French linguist (1866–1936)

Paul Jules Antoine Meillet (/fr/; 11 November 1866 – 21 September 1936) was one of the most important French linguists of the early 20th century. He began his studies at the Sorbonne University, where he was influenced by Michel Bréal, the Swiss linguist Ferdinand de Saussure, and the members of the L'Année sociologique. In 1890 he was part of a research trip to the Caucasus, where he studied the Armenian language. After his return, de Saussure had gone back to Geneva, so Meillet continued the series of lectures on comparative linguistics that de Saussure had given.

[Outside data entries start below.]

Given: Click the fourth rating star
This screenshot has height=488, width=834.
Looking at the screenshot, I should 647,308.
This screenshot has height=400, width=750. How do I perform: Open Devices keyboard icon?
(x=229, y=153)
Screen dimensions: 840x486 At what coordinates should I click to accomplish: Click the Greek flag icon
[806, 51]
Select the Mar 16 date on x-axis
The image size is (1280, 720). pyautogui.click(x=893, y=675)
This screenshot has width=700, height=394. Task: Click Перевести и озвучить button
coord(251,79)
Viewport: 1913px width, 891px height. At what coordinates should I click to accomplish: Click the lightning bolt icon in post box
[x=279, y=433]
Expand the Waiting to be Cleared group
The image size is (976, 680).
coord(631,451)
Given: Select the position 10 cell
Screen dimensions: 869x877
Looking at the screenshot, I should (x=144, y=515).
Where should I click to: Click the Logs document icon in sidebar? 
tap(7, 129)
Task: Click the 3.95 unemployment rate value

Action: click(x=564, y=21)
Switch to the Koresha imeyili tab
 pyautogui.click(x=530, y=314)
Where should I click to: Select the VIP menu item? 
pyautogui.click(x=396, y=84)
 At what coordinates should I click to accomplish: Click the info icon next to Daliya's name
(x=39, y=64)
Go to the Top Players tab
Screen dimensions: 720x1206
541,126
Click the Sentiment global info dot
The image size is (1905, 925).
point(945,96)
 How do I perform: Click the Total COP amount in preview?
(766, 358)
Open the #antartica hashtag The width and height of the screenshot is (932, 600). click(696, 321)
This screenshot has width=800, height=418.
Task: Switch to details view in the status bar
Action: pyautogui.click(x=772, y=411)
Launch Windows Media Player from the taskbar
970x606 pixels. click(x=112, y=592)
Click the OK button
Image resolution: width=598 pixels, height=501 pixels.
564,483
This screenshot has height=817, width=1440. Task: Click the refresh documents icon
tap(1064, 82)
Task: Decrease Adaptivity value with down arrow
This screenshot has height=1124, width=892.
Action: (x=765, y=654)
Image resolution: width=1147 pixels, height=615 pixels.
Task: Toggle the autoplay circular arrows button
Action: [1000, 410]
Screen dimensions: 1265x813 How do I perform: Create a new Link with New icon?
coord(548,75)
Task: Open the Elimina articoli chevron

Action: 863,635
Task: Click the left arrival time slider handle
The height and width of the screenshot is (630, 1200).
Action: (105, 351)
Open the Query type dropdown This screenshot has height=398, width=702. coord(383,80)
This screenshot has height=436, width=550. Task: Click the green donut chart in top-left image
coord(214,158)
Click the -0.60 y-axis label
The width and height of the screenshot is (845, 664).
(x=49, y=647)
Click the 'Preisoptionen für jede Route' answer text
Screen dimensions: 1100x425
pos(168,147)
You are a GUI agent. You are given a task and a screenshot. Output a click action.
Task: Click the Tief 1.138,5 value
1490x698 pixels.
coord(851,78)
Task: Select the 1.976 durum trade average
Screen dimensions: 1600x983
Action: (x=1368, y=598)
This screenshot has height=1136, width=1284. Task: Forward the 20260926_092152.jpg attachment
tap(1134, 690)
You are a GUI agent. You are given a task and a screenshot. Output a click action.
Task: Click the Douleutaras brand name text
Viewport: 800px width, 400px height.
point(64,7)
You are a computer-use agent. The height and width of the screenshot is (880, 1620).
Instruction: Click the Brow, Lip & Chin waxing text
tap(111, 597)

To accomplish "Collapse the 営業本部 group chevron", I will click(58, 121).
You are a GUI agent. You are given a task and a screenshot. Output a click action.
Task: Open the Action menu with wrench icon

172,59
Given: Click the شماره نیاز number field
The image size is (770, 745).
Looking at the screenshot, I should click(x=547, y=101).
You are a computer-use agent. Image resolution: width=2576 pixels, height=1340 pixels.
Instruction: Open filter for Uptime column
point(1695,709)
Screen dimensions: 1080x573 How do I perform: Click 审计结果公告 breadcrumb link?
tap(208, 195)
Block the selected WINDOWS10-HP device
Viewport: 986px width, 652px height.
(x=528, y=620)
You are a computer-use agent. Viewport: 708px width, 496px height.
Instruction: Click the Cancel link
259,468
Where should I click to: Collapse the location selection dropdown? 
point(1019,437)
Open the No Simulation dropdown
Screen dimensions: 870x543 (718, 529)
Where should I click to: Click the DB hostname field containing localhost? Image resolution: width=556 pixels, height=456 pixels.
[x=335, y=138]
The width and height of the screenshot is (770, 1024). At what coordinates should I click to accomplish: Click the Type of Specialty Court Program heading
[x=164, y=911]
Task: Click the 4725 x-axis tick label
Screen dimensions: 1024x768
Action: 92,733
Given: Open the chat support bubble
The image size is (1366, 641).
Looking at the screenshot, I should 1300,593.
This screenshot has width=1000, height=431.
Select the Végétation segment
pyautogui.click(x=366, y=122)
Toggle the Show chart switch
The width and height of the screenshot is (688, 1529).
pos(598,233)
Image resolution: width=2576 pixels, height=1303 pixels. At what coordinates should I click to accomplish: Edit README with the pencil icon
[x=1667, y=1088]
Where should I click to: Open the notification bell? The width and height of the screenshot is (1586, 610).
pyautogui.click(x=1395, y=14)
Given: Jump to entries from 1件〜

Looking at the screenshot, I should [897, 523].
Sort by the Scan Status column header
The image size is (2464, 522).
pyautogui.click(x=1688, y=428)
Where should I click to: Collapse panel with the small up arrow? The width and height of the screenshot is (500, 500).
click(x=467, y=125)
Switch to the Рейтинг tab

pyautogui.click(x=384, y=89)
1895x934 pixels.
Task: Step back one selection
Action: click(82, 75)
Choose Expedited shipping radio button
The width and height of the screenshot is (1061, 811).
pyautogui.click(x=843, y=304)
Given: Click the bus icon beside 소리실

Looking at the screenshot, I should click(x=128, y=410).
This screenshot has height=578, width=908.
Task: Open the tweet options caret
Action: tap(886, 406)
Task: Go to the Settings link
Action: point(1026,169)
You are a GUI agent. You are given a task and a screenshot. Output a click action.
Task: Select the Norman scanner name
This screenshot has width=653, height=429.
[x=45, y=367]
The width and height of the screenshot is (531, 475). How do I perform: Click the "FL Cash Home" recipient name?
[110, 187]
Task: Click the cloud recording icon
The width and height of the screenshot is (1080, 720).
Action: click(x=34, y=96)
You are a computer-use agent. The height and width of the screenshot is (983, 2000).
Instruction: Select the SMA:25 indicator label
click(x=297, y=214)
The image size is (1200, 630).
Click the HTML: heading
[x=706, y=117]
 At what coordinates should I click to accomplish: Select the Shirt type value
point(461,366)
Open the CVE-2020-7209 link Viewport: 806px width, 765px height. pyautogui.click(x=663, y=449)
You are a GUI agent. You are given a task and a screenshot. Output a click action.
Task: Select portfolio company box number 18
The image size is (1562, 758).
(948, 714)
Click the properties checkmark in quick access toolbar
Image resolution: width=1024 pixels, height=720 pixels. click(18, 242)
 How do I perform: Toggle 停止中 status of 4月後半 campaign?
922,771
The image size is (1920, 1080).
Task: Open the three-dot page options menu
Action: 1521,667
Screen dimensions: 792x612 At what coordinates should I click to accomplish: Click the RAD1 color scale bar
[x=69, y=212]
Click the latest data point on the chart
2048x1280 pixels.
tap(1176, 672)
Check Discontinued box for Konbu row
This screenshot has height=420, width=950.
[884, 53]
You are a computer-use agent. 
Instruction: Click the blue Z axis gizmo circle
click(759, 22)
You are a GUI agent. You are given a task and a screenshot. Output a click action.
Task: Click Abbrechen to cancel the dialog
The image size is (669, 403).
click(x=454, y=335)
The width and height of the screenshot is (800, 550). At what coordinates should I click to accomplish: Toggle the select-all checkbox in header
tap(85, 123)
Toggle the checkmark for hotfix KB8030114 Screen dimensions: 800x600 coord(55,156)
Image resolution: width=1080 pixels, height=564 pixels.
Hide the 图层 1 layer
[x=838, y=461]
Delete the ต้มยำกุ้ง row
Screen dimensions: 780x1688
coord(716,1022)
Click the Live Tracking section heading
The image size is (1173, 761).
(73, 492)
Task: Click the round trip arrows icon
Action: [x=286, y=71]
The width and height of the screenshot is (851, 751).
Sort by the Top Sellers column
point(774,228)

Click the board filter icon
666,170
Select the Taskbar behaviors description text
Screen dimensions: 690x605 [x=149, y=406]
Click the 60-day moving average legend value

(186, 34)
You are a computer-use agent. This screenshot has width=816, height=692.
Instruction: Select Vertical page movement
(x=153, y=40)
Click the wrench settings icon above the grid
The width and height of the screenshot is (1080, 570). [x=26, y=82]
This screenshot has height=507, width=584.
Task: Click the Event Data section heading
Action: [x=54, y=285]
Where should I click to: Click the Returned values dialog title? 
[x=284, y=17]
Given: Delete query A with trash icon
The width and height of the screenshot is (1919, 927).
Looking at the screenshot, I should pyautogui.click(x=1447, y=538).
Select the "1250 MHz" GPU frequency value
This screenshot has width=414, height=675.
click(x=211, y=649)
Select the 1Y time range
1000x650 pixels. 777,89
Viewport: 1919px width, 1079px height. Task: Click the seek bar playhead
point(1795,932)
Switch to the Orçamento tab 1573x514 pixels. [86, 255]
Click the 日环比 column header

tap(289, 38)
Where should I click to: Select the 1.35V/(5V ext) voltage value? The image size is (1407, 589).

In 1897 Meillet completed his doctorate, Research on the Use of the Genitive-Accusative in Old Slavonic. In 1902 he took a chair in Armenian at the Institut national des langues et civilisations orientales and took under his wing Hrachia Adjarian, who would become the founder of modern Armenian dialectology. In 1905 Meillet was elected to the Collège de France, where he taught on the history and structure of Indo-European languages. One of his most-quoted statements is that "anyone wishing to hear how Indo-Europeans spoke should come and listen to a Lithuanian peasant." He worked closely with linguists Paul Pelliot and Robert Gauthiot.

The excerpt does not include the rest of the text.